Written instruction:
Copy out the records starting with the line with "How do I perform: Open" and going on through the line with "The width and", requests included. Multiply every coordinate in the answers by 1.8 and round to whole numbers, halves up, leaving numbers in the requests and their format samples as they are, and omit the pictures.

Supplied material:
"""

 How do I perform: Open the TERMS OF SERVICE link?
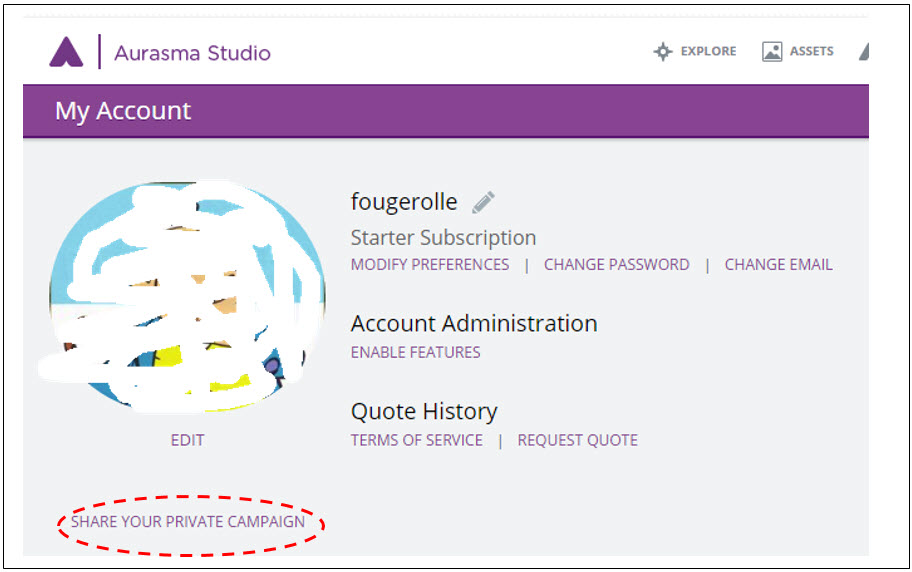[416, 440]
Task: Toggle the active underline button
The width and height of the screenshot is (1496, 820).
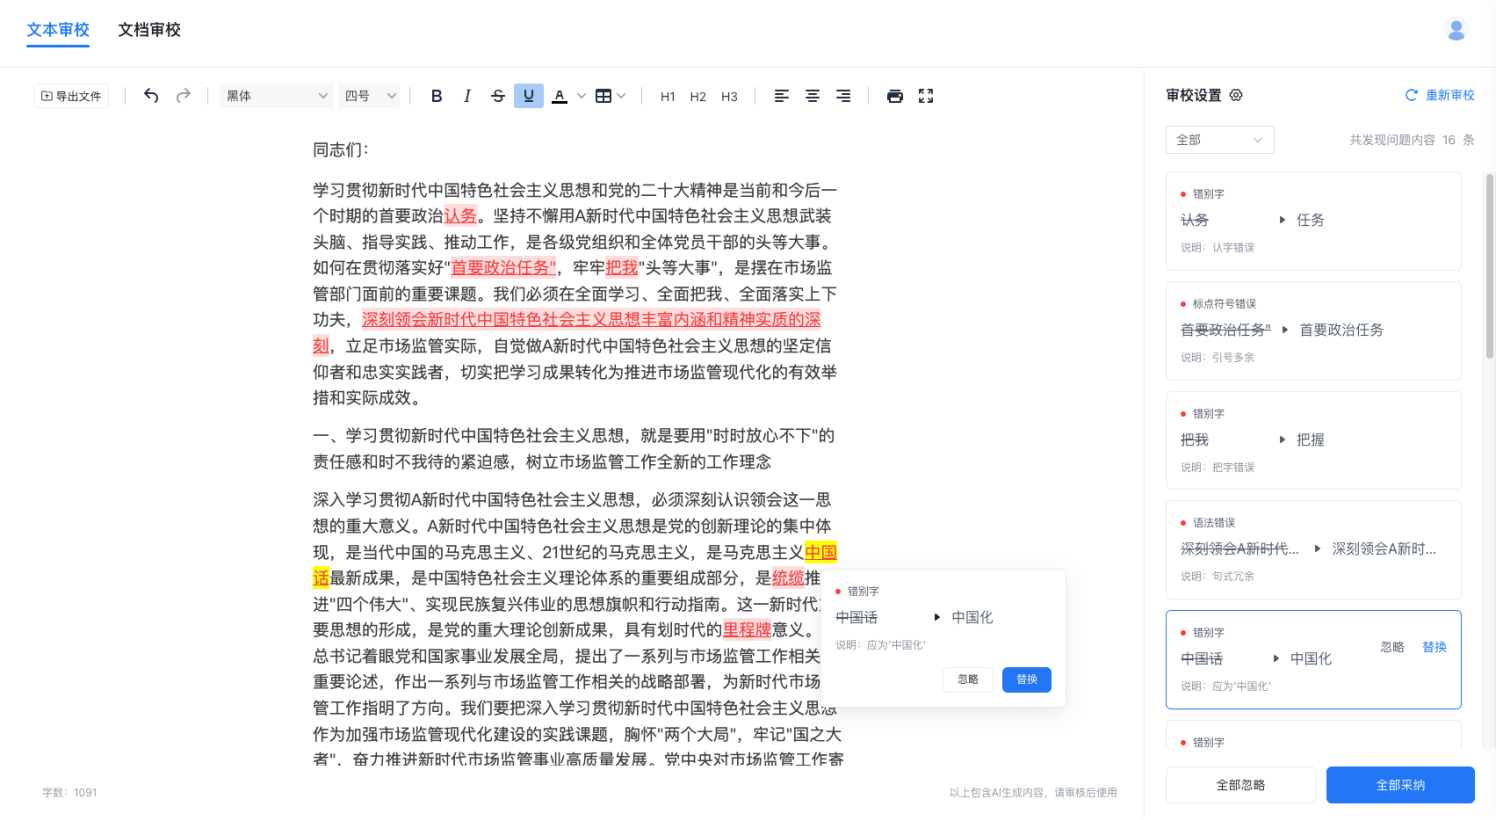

"""
"""

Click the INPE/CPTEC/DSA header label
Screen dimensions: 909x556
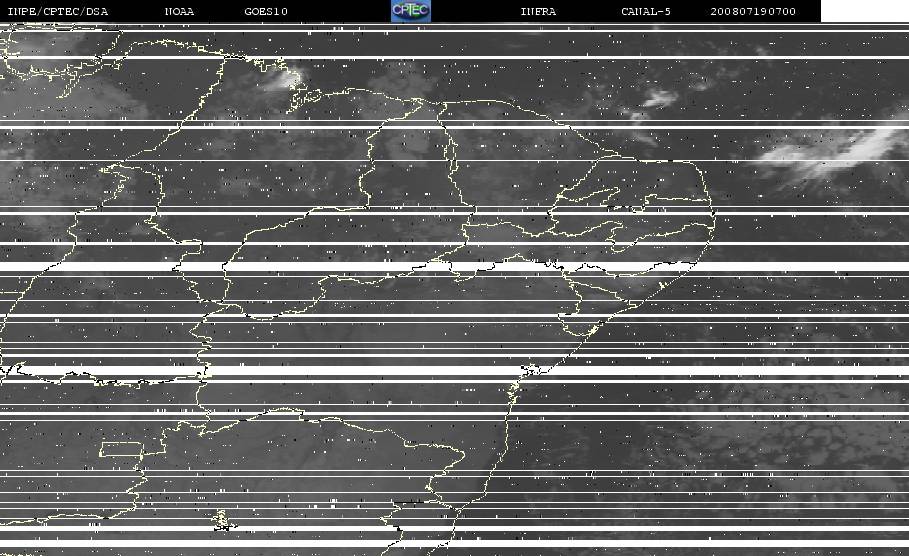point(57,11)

"""
"""

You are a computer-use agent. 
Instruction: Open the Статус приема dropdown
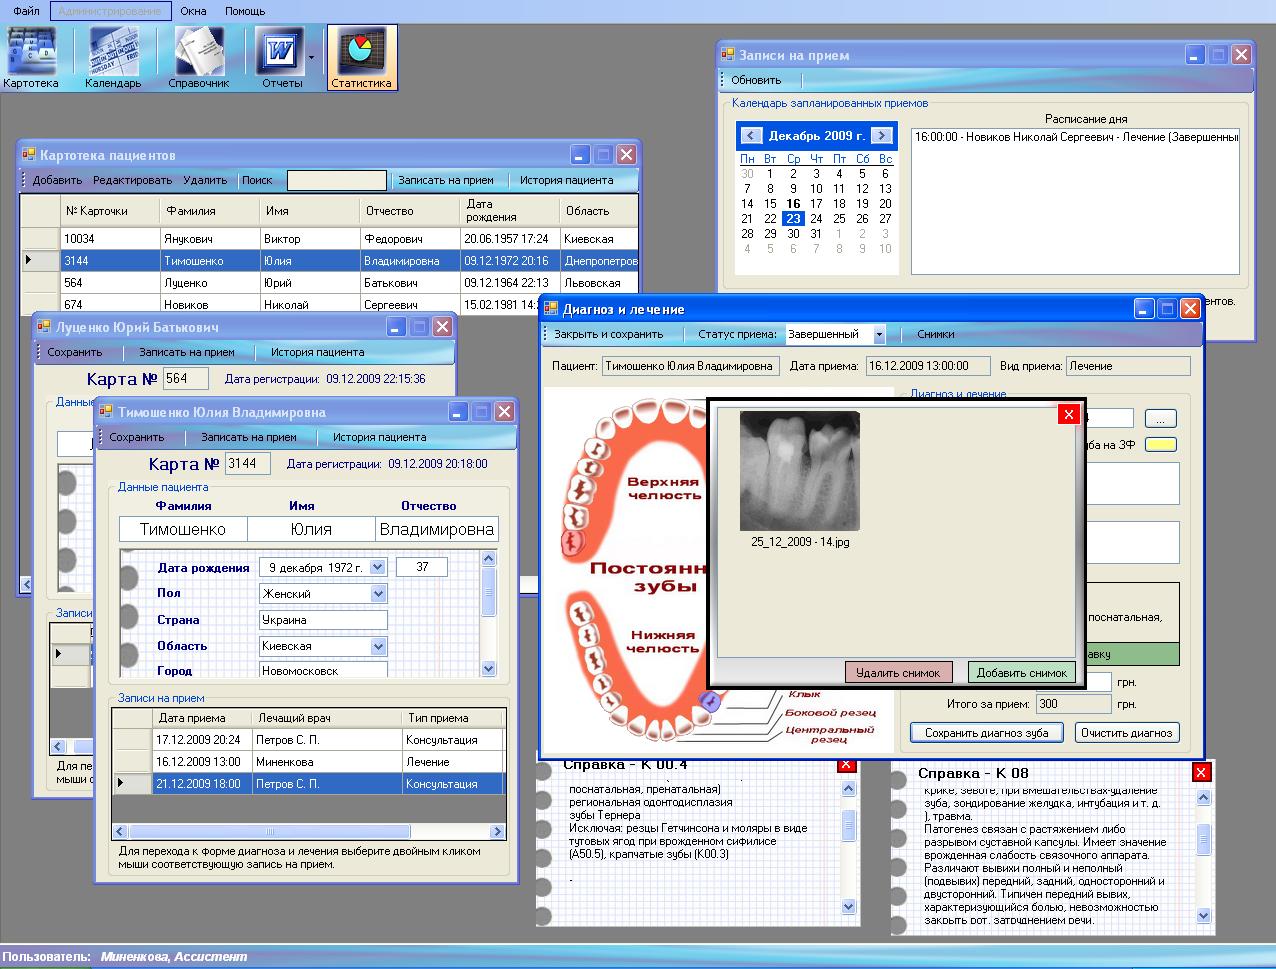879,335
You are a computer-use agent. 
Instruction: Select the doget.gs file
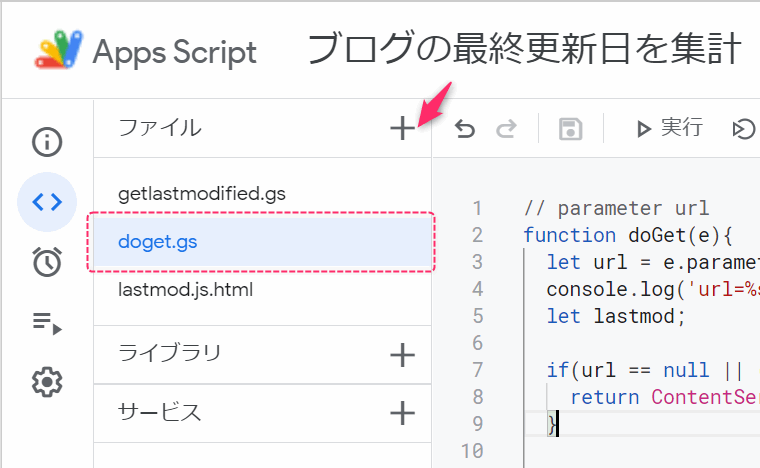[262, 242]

"""

Response to the exercise:
 How do I perform: Open the TERMS OF SERVICE link?
[749, 792]
Task: Toggle the active underline button
The width and height of the screenshot is (1496, 820).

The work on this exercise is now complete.